:: Data supplied ::

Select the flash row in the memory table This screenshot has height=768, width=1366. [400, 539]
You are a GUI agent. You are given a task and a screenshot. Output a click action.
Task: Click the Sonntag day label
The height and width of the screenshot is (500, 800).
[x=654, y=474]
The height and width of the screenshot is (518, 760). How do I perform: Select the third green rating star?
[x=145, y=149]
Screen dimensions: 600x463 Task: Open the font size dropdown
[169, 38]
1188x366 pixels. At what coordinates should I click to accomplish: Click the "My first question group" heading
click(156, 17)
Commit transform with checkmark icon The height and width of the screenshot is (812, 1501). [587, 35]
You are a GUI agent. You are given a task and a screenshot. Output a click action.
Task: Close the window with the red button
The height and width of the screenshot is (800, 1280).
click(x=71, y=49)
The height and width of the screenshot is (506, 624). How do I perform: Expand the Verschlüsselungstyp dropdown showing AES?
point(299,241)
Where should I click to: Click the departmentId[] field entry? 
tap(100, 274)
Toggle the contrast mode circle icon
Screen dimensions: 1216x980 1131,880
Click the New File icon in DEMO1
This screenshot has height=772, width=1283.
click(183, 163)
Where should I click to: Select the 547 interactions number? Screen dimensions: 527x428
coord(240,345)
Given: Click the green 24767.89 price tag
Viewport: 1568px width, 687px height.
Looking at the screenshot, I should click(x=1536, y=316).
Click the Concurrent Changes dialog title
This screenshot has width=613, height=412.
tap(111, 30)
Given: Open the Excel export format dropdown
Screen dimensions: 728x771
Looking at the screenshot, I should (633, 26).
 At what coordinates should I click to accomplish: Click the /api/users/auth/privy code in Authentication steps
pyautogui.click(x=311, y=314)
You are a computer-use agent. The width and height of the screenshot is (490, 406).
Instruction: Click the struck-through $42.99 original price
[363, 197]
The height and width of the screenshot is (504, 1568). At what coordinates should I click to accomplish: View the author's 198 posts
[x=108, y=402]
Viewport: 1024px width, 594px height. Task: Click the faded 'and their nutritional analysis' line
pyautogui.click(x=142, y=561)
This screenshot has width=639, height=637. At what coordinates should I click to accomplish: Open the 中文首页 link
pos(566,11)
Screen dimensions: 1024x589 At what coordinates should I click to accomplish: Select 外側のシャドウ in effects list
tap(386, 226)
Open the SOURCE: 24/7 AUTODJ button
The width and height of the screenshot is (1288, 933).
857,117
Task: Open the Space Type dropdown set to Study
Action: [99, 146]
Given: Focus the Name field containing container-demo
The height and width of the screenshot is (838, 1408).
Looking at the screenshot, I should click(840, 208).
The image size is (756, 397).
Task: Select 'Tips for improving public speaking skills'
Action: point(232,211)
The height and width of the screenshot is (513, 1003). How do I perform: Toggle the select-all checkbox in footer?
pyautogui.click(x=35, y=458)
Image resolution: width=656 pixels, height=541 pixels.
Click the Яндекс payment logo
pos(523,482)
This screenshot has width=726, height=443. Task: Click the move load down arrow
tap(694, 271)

:::

■ What you should do ■
Each and every entry needs to be repeated exactly.

■ Answer section ■
Select the flash row in the memory table This screenshot has height=768, width=1366. [400, 539]
You are a GUI agent. You are given a task and a screenshot. Output a click action.
Task: Click the Sonntag day label
The height and width of the screenshot is (500, 800).
[x=654, y=474]
The height and width of the screenshot is (518, 760). How do I perform: Select the third green rating star?
[x=145, y=149]
Screen dimensions: 600x463 Task: Open the font size dropdown
[169, 38]
1188x366 pixels. At what coordinates should I click to accomplish: Click the "My first question group" heading
click(156, 17)
Commit transform with checkmark icon The height and width of the screenshot is (812, 1501). [587, 35]
You are a GUI agent. You are given a task and a screenshot. Output a click action.
Task: Close the window with the red button
The height and width of the screenshot is (800, 1280).
click(x=71, y=49)
The height and width of the screenshot is (506, 624). How do I perform: Expand the Verschlüsselungstyp dropdown showing AES?
point(299,241)
Where should I click to: Click the departmentId[] field entry? 
tap(100, 274)
Toggle the contrast mode circle icon
Screen dimensions: 1216x980 1131,880
Click the New File icon in DEMO1
This screenshot has height=772, width=1283.
click(183, 163)
Where should I click to: Select the 547 interactions number? Screen dimensions: 527x428
coord(240,345)
Given: Click the green 24767.89 price tag
Viewport: 1568px width, 687px height.
Looking at the screenshot, I should click(x=1536, y=316).
Click the Concurrent Changes dialog title
This screenshot has width=613, height=412.
tap(111, 30)
Given: Open the Excel export format dropdown
Screen dimensions: 728x771
Looking at the screenshot, I should (633, 26).
 At what coordinates should I click to accomplish: Click the /api/users/auth/privy code in Authentication steps
pyautogui.click(x=311, y=314)
You are a computer-use agent. The width and height of the screenshot is (490, 406).
Instruction: Click the struck-through $42.99 original price
[363, 197]
The height and width of the screenshot is (504, 1568). At what coordinates should I click to accomplish: View the author's 198 posts
[x=108, y=402]
Viewport: 1024px width, 594px height. Task: Click the faded 'and their nutritional analysis' line
pyautogui.click(x=142, y=561)
This screenshot has width=639, height=637. At what coordinates should I click to accomplish: Open the 中文首页 link
pos(566,11)
Screen dimensions: 1024x589 At what coordinates should I click to accomplish: Select 外側のシャドウ in effects list
tap(386, 226)
Open the SOURCE: 24/7 AUTODJ button
The width and height of the screenshot is (1288, 933).
857,117
Task: Open the Space Type dropdown set to Study
Action: [99, 146]
Given: Focus the Name field containing container-demo
The height and width of the screenshot is (838, 1408).
Looking at the screenshot, I should click(840, 208).
The image size is (756, 397).
Task: Select 'Tips for improving public speaking skills'
Action: point(232,211)
The height and width of the screenshot is (513, 1003). How do I perform: Toggle the select-all checkbox in footer?
pyautogui.click(x=35, y=458)
Image resolution: width=656 pixels, height=541 pixels.
Click the Яндекс payment logo
pos(523,482)
This screenshot has width=726, height=443. Task: Click the move load down arrow
tap(694, 271)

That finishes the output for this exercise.